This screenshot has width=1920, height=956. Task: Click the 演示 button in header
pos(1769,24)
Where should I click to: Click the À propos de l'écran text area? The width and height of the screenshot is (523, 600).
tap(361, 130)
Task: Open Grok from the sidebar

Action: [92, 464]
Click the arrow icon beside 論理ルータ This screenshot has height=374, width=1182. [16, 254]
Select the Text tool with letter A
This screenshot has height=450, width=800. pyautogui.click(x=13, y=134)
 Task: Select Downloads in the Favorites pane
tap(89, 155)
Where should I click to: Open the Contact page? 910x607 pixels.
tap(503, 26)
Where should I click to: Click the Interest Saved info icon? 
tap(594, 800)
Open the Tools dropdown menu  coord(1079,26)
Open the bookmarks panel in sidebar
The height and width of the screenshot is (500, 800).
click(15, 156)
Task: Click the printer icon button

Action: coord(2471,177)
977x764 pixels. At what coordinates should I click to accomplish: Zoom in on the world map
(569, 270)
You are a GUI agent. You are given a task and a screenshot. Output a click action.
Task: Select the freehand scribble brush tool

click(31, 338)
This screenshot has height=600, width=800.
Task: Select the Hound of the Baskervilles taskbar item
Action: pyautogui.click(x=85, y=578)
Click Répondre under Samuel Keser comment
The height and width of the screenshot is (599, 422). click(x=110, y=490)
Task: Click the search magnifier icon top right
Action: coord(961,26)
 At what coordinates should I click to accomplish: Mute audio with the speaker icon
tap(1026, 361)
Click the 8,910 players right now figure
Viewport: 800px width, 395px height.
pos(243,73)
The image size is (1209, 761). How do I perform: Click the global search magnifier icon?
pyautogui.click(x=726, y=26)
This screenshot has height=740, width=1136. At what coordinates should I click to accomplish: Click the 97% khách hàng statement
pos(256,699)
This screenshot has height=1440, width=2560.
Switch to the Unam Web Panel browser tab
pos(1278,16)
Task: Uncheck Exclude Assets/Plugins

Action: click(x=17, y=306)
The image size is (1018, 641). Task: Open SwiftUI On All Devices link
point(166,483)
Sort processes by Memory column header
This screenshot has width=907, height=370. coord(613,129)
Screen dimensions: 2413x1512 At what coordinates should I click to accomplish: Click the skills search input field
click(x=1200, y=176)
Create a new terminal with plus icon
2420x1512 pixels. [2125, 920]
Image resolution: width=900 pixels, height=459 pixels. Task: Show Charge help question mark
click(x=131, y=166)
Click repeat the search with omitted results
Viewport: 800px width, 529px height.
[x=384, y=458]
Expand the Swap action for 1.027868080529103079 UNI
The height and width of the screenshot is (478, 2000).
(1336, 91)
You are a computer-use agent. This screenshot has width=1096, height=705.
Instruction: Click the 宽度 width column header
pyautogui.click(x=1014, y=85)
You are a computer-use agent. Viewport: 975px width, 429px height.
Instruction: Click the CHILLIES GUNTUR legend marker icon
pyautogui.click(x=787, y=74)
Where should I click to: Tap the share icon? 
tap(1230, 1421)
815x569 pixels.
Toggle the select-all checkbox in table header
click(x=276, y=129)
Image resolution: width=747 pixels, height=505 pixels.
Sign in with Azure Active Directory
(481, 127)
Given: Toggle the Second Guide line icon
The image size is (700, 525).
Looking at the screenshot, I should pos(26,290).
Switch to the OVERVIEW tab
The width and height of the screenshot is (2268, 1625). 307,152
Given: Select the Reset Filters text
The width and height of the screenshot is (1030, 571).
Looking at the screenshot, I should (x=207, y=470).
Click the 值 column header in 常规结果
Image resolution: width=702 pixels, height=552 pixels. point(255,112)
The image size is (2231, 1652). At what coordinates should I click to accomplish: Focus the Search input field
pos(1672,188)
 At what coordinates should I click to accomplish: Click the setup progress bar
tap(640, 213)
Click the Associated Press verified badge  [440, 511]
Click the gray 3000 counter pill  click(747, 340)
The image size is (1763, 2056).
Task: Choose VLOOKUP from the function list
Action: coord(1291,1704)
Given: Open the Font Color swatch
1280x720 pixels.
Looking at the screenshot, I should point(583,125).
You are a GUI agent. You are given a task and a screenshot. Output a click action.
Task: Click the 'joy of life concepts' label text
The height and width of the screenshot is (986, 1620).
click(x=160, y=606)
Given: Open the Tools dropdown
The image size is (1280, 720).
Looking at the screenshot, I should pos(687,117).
* * * * * * * * *
Given request: Copy out the whole listing again, renaming every "speaker icon" to "volume icon" and leaving everything else as it is.

Reply to the exercise:
This screenshot has width=1920, height=956. Task: Click the 演示 button in header
pos(1769,24)
Where should I click to: Click the À propos de l'écran text area? The width and height of the screenshot is (523, 600).
tap(361, 130)
Task: Open Grok from the sidebar

Action: [92, 464]
Click the arrow icon beside 論理ルータ This screenshot has height=374, width=1182. [16, 254]
Select the Text tool with letter A
This screenshot has height=450, width=800. pyautogui.click(x=13, y=134)
 Task: Select Downloads in the Favorites pane
tap(89, 155)
Where should I click to: Open the Contact page? 910x607 pixels.
tap(503, 26)
Where should I click to: Click the Interest Saved info icon? 
tap(594, 800)
Open the Tools dropdown menu  coord(1079,26)
Open the bookmarks panel in sidebar
The height and width of the screenshot is (500, 800).
click(15, 156)
Task: Click the printer icon button

Action: coord(2471,177)
977x764 pixels. At what coordinates should I click to accomplish: Zoom in on the world map
(569, 270)
You are a GUI agent. You are given a task and a screenshot. Output a click action.
Task: Select the freehand scribble brush tool

click(31, 338)
This screenshot has height=600, width=800.
Task: Select the Hound of the Baskervilles taskbar item
Action: pyautogui.click(x=85, y=578)
Click Répondre under Samuel Keser comment
The height and width of the screenshot is (599, 422). click(x=110, y=490)
Task: Click the search magnifier icon top right
Action: coord(961,26)
 At what coordinates should I click to accomplish: Mute audio with the volume icon
tap(1026, 361)
Click the 8,910 players right now figure
Viewport: 800px width, 395px height.
pos(243,73)
The image size is (1209, 761). How do I perform: Click the global search magnifier icon?
pyautogui.click(x=726, y=26)
This screenshot has height=740, width=1136. At what coordinates should I click to accomplish: Click the 97% khách hàng statement
pos(256,699)
This screenshot has height=1440, width=2560.
Switch to the Unam Web Panel browser tab
pos(1278,16)
Task: Uncheck Exclude Assets/Plugins

Action: click(x=17, y=306)
The image size is (1018, 641). Task: Open SwiftUI On All Devices link
point(166,483)
Sort processes by Memory column header
This screenshot has width=907, height=370. coord(613,129)
Screen dimensions: 2413x1512 At what coordinates should I click to accomplish: Click the skills search input field
click(x=1200, y=176)
Create a new terminal with plus icon
2420x1512 pixels. [2125, 920]
Image resolution: width=900 pixels, height=459 pixels. Task: Show Charge help question mark
click(x=131, y=166)
Click repeat the search with omitted results
Viewport: 800px width, 529px height.
[x=384, y=458]
Expand the Swap action for 1.027868080529103079 UNI
The height and width of the screenshot is (478, 2000).
(1336, 91)
You are a computer-use agent. This screenshot has width=1096, height=705.
Instruction: Click the 宽度 width column header
pyautogui.click(x=1014, y=85)
You are a computer-use agent. Viewport: 975px width, 429px height.
Instruction: Click the CHILLIES GUNTUR legend marker icon
pyautogui.click(x=787, y=74)
Where should I click to: Tap the share icon? 
tap(1230, 1421)
815x569 pixels.
Toggle the select-all checkbox in table header
click(x=276, y=129)
Image resolution: width=747 pixels, height=505 pixels.
Sign in with Azure Active Directory
(481, 127)
Given: Toggle the Second Guide line icon
The image size is (700, 525).
Looking at the screenshot, I should pos(26,290).
Switch to the OVERVIEW tab
The width and height of the screenshot is (2268, 1625). 307,152
Given: Select the Reset Filters text
The width and height of the screenshot is (1030, 571).
Looking at the screenshot, I should (x=207, y=470).
Click the 值 column header in 常规结果
Image resolution: width=702 pixels, height=552 pixels. point(255,112)
The image size is (2231, 1652). At what coordinates should I click to accomplish: Focus the Search input field
pos(1672,188)
 At what coordinates should I click to accomplish: Click the setup progress bar
tap(640, 213)
Click the Associated Press verified badge  [440, 511]
Click the gray 3000 counter pill  click(747, 340)
The image size is (1763, 2056).
Task: Choose VLOOKUP from the function list
Action: coord(1291,1704)
Given: Open the Font Color swatch
1280x720 pixels.
Looking at the screenshot, I should point(583,125).
You are a GUI agent. You are given a task and a screenshot. Output a click action.
Task: Click the 'joy of life concepts' label text
The height and width of the screenshot is (986, 1620).
click(x=160, y=606)
Given: Open the Tools dropdown
The image size is (1280, 720).
Looking at the screenshot, I should pos(687,117).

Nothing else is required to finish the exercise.